GPU Transcoding (Intel QuickSync and nVidia NVENC)

April 6, 2017

@@bcm00re, no, no known problems.

April 6, 2017

Not that I can help a lot but post some transcoding logs to start. That will help others help you! I'm surprised LUKE hasn't given you his standard 'how to report a problem' link. Lol

Sent from my STV100-3 using Tapatalk

April 6, 2017

I did post some logs (in late March) in a thread I created in the Live TV area, but it's not getting any traction. I came here trying to educated myself on getting hardware encoding setup properly, but I am still having problems. Sometimes I can get live 1280x720 channels to work, but I almost never get live 1920x1080 channels to work. I have gotten a previously recorded 1080 program to hardware transcode, but all the artifacts and hiccups make it unwatchable. My i7-6700 processor with integrated graphics supports QSV and my video card supports NVENC. I'll attempt to hardware encode using the same ffmpeg using something besides Emby and see what happens.

April 6, 2017

I've never used LIVE TV so I don't know much about that. What about using previously recorded / downloaded shows. Even w / o hardware decoding you shouldn't have any issues with that CPU I'd think unless you had multiple streams perhaps.

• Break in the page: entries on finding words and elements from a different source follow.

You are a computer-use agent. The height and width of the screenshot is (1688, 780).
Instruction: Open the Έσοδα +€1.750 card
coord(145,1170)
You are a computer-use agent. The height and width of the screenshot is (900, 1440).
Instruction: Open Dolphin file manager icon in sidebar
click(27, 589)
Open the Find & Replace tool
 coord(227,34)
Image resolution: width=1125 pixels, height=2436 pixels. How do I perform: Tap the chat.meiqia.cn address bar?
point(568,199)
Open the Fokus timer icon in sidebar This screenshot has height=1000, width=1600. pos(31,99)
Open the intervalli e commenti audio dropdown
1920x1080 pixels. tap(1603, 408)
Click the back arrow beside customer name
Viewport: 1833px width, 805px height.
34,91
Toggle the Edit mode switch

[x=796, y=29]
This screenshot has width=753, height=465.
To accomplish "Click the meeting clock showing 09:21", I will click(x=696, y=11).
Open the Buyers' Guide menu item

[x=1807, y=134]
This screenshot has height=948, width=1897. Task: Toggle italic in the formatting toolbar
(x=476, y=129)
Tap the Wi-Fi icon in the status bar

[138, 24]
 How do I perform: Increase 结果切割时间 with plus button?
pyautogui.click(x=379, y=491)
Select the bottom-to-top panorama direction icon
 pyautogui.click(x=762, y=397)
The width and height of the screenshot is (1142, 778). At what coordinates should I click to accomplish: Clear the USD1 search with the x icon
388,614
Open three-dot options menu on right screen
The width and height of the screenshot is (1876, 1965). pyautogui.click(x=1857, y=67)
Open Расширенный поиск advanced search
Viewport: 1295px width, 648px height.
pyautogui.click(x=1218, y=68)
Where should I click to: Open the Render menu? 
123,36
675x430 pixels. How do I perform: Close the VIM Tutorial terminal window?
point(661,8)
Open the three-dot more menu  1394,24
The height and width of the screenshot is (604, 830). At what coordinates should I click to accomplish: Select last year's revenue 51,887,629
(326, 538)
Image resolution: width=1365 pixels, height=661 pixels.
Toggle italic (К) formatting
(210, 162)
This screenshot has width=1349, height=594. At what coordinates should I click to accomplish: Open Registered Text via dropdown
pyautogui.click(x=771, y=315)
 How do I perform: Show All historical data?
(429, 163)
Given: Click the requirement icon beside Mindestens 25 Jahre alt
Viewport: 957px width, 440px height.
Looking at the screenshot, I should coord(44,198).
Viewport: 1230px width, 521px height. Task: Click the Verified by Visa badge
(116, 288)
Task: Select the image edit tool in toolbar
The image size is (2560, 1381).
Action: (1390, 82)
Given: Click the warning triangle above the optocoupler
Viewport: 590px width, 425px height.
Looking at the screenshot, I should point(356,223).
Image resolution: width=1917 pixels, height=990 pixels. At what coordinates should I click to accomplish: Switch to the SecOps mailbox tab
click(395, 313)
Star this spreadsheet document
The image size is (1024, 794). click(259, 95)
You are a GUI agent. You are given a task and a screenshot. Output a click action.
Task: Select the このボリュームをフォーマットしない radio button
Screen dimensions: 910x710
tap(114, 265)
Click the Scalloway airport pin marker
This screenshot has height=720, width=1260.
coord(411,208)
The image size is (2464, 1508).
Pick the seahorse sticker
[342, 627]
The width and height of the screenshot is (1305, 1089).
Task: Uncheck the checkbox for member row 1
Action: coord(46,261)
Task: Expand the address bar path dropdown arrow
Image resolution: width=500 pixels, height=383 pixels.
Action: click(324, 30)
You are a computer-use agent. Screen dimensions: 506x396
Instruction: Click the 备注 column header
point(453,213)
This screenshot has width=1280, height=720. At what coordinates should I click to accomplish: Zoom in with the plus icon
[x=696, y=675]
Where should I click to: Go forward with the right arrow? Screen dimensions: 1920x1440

Sent from my STV100-3 using Tapatalk

April 6, 2017

As I said, I have gotten a previously recorded 1920x1080 program to hardware transcode, but all the artifacts and hiccups made it unwatchable. Maybe that's because it was sports (NCAA basketball final)?

I'm doing a ffmpeg transcode (using quick sync hardware) right now, and it seems to be working.

If anyone is using hardware encoding with Emby and getting better results please let me know; I would like to determine what I am doing different/wrong. Thanks...

April 6, 2017

How does one know if hardware encoding is successfully utilized, is it just a change in CPU load?

April 6, 2017

The change in CPU utilization is usually a good clue, but one can also search for "qsv" (or "nvenc") in the Emby logs.

April 7, 2017

I tried NVENC both with the 2016-04-10 version of FFMPEG (installed with Emby?) and the 3.2.4 Zeranoe version using the latest nVidia drivers with a i7-6800K running Win 10 64-bit and 770 GTX video. Didn't seem to work, I got a black screen, audio and the timer was incrementing. This was with a1080p h264 MKV transcoding to 720p 3Mbps.

Logs are attached below. I guess this feature is in development, but some have had success. Despite the powerful CPU transcoding does use significant resources, it would be cool to unload on the graphics card if it could be made to work. This CPU has no graphics so Intel Quicksync isn't an option.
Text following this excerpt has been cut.